236 A Dialética do esclarecimento é de 1947, enquanto os textos de Brecht sobre a dramática não aristotélica são

ou a mitificação trazida pelo nazismo não como uma oposição, mas como a outra face da racionalidade, e afirmam que “o esclarecimento é totalitário” (ADORNO; HORKHEIMER, 1985, p. 21):

O mito converte-se em esclarecimento, e a natureza em mera objetividade. O preço que os homens pagam pelo aumento de seu poder é a alienação daquilo sobre o que exercem o poder. O esclarecimento comporta-se com as coisas como o ditador se comporta com os homens. Este os conhece na medida em que pode manipulá-los. O homem de ciência conhece as coisas na medida em que pode fazê-las.

Adorno e Horkheimer afirmam que, tentando afastar-se do mito e dominar as forças da natureza, o homem cai em outra espécie de mito – a racionalidade. A imposição de um pensamento racional e a pretensão – que nunca se concretiza por completo – de dominação da natureza pelo homem têm como consequência a alienação e o afastamento do homem de si próprio. E é aí que a racionalidade torna-se também totalitária, na medida em que aliena o homem de sua realidade com a pretensão de manipulá-la.
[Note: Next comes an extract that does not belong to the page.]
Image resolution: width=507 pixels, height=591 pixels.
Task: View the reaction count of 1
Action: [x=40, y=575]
Se por um lado há uma consequência negativa dessa forma de dominação da natureza pela racionalidade – o fato de enxergar o mundo como um sistema fechado, capaz de sínteses totalizadoras –, por outro, a visão cientifista de Brecht traz também ganhos para seu teatro, justamente por trabalhar a fábula e a realidade como manipuláveis, e não como algo dado a priori. Podemos questionar, obviamente, os limites dessa manipulação, a pretensão e a complexidade de uma tal operação que visa a “esclarecer” o público e a fazer com que esse esclarecimento leve a ações concretas e efetivas sobre a realidade. De toda forma, a alteração que Brecht propõe no âmbito da estética – alteração não apenas reformista, no sentido de usar a identificação para falar de coletividades, mas em seu fundamento mesmo – é uma alteração política, que visa a atuar na forma de apreensão do mundo por parte dos espectadores.
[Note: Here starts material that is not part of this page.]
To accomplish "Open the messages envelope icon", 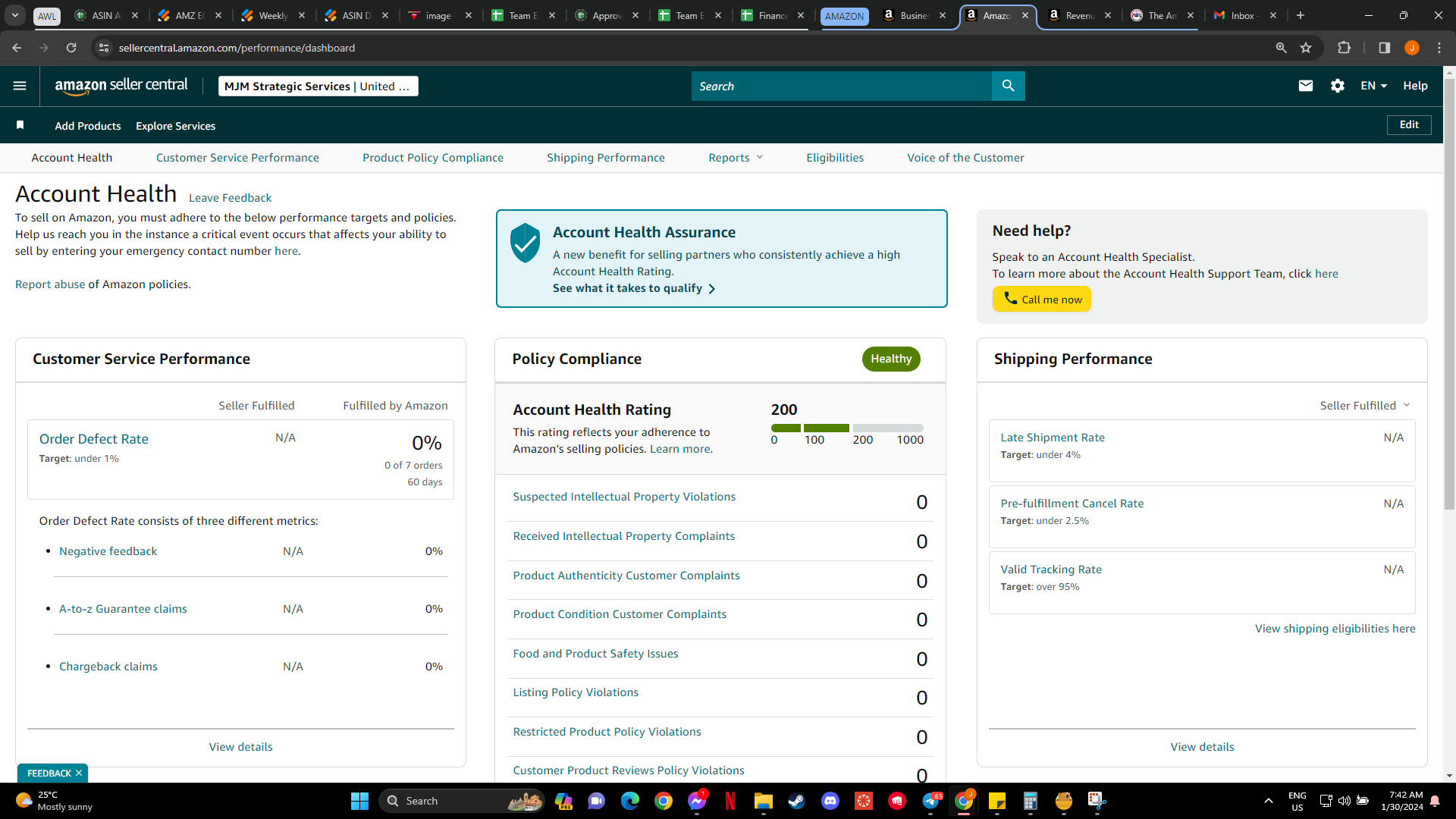I will (1305, 86).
Ao teatro “aristotélico” (esse teatro burguês de sua época), Brecht quer contrapor um teatro que permita ao público ter a liberdade de trânsito pelo que se passa no palco e de construção de montagens fictícias: “tais imagens [de perspectiva histórica] exigem, evidentemente, uma forma de representação que mantenha livre e móvel o espírito atento. Este tem que dispor da possibilidade de realizar montagens fictícias na nossa construção” (BRECHT, 2005, p. 144). E ele explicita: “identicamente, o técnico de obras fluviais, vendo um rio, vê, ao mesmo tempo, seu leito primitivo e ainda vários outros leitos fictícios, possíveis se a inclinação do planalto ou o volume da água fossem outros.” (BRECHT, 2005, p. 144). Trata-se de uma maneira de exibir a imagem de forma que apareçam nela todas as

outras imagens que ela contém, pois, em última instância, como afirma Didi-Huberman (2013b, p. 77), na dimensão estética não é possível falar da imagem, pois “il n’y a que des images, des images dont la multiplicité même, qu’elle soit conflit ou connivence, resiste à toute synthèse”237.

Esta ideia da multiplicidade de imagens é válida tanto se falamos do teatro épico- dialético de Bertolt Brecht, cujo enredo é organizado de maneira a permitir ao espectador vislumbrar outras possíveis organizações e soluções a cada cena, quanto se pensarmos na imagem mítica de Antígona, que é retomada pelo dramaturgo alemão. Isso porque não há uma Antígona, mas uma multiplicidade de leituras e releituras, de imagens e imaginários, que são sempre convocados e reconvocados quando se coloca em cena a personagem. Antígonas, pois, são muitas, e cada uma delas pode ser lida como uma imagem dialética, com suas inscrições de história, com suas múltiplas leituras e visibilidades.

O distanciamento que Brecht teve no momento do exílio e que o permitiu elaborar, por exemplo, os fotogramas com imagens de guerra, e estabelecer montagens de imagens que continham em si outras possíveis leituras, é o distanciamento que ele deseja que o espectador adquira em seu teatro. Que veja ali uma ação e possa pensar também sobre as outras possibilidades de ação naquela circunstância. Que enxergue as contradições do personagem e reflita sobre como este poderia agir de diferentes formas. Que realize montagens, enfim, a partir do que é dado em cena; não se contente com o mundo apresentado ali, mas perceba-o como modificável.